Figure 25: Morisita distances were calculated at the aaClone level between all pairwise samples within the dataset and used to perform a multidimensional scaling analysis.

Differential analysis

Differentially expressed genes or sequences can be identified using diffExpGroup. The experimental groups to be compared can be specified with the group parameter, and the function outputs the statistics calculated for each gene/sequence.

In the following example, we identify over-expressed VJ combinations within the amTreg samples compared to the nTregs.

DS <- diffExpGroup(x = RepSeqData,
                   colGrp = "cell_subset" ,
                   level = "VJ",
                   group = c("cell_subset", "amTreg", "nTreg"))

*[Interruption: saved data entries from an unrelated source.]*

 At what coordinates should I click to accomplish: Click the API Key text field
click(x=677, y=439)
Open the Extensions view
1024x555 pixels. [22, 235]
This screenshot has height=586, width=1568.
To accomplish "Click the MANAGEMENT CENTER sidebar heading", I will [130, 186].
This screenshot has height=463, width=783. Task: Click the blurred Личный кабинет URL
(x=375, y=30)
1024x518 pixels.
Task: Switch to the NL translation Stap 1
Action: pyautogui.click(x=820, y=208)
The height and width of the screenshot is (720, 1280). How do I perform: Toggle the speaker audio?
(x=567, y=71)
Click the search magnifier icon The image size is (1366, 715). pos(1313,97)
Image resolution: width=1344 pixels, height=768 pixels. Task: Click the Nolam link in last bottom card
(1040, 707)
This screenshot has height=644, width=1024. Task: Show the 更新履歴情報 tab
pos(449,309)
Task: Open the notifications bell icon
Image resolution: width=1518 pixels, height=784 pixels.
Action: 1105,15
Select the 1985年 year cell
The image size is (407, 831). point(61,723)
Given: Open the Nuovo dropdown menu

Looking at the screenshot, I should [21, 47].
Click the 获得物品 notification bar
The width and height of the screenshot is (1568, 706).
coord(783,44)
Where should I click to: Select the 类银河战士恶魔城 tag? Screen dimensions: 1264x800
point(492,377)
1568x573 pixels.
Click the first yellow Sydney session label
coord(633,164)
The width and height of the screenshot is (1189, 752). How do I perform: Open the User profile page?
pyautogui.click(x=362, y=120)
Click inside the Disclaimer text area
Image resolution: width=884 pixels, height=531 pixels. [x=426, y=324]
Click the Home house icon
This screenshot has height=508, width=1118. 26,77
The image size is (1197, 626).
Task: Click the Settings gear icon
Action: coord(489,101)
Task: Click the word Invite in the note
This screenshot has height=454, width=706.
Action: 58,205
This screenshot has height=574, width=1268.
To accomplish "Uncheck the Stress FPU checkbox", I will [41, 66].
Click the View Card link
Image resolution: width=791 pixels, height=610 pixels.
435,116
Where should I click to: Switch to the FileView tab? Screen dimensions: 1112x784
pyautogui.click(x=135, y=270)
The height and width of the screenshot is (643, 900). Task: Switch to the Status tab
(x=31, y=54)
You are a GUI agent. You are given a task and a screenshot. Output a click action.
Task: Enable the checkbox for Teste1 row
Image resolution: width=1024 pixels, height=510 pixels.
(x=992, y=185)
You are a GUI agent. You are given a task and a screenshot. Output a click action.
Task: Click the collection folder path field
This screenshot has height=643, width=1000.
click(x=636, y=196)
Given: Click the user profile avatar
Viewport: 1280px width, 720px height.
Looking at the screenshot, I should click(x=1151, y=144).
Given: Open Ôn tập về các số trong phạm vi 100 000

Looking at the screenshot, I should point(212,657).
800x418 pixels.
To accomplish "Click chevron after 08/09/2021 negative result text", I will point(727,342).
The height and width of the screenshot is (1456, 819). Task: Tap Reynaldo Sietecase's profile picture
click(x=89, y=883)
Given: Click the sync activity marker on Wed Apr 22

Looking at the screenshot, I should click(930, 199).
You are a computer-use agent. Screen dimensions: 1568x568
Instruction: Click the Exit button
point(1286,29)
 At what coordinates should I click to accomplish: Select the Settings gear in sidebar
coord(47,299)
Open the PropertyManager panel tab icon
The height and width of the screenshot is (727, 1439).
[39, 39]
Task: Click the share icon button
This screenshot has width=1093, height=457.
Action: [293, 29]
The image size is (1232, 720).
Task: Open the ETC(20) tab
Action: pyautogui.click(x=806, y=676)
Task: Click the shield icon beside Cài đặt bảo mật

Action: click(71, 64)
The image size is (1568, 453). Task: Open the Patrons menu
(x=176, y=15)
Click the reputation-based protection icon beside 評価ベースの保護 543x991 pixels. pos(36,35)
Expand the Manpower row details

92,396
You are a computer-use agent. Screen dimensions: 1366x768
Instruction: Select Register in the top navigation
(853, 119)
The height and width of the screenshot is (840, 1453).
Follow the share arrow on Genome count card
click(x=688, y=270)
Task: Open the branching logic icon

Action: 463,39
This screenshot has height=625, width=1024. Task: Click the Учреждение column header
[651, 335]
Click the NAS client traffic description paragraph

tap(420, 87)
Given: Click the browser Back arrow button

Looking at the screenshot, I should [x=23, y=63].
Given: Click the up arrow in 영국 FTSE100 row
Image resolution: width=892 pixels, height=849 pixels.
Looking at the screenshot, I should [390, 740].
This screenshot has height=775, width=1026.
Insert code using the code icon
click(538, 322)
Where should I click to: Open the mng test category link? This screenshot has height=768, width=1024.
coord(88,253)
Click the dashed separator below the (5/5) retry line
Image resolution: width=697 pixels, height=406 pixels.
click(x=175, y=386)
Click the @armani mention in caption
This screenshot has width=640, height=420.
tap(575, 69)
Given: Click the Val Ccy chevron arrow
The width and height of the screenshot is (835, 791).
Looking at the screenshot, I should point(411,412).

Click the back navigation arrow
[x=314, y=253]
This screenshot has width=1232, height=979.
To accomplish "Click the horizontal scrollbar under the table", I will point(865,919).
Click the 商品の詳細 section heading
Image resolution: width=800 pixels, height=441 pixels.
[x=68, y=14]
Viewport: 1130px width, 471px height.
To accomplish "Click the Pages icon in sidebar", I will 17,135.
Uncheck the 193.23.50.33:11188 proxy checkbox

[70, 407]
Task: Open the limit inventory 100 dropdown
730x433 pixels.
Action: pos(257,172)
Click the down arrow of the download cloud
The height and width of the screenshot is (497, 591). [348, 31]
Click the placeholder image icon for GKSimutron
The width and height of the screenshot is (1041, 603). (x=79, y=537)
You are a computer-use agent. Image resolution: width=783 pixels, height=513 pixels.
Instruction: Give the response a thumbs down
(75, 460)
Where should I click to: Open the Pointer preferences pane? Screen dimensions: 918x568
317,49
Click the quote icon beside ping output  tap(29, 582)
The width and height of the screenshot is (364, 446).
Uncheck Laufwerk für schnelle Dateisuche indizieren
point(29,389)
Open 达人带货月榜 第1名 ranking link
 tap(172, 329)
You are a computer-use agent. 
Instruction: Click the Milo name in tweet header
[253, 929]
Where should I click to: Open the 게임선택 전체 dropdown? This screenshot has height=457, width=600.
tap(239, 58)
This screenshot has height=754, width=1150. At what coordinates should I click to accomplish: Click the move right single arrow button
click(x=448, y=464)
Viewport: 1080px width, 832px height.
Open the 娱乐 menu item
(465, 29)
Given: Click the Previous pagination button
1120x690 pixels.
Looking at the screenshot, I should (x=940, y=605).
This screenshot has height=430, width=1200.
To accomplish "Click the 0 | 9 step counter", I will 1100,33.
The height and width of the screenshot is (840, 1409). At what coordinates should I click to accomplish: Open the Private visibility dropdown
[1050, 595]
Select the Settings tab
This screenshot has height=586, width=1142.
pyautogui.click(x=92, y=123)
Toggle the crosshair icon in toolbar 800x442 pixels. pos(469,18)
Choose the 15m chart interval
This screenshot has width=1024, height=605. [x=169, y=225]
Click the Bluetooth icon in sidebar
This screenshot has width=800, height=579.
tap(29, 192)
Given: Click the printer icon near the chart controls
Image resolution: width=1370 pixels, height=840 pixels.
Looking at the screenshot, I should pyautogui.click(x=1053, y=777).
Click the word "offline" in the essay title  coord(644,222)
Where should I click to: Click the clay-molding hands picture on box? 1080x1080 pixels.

The results can be visualized using the plotDiffExp function into a volcano plot.

Users can specify the number of top differentially expressed genes/sequences to be identified on the plot using the top parameter.

It is also possible to choose a log2FoldChange and an adjusted pvalue threshold, based on which the over- and down-expression will be defined. By default, these parameters are fixed to 2 and 0.05 respectively.

plotDiffExp(x = RepSeqData,
            top = 10,
            level = "VJ",
            group = c("cell_subset", "amTreg", "nTreg"))

Figure 26: A volcano plot showing differentially expressed VJ combinations between amTreg and nTreg samples. Over-expressed combinations in the amTreg population are shown in red.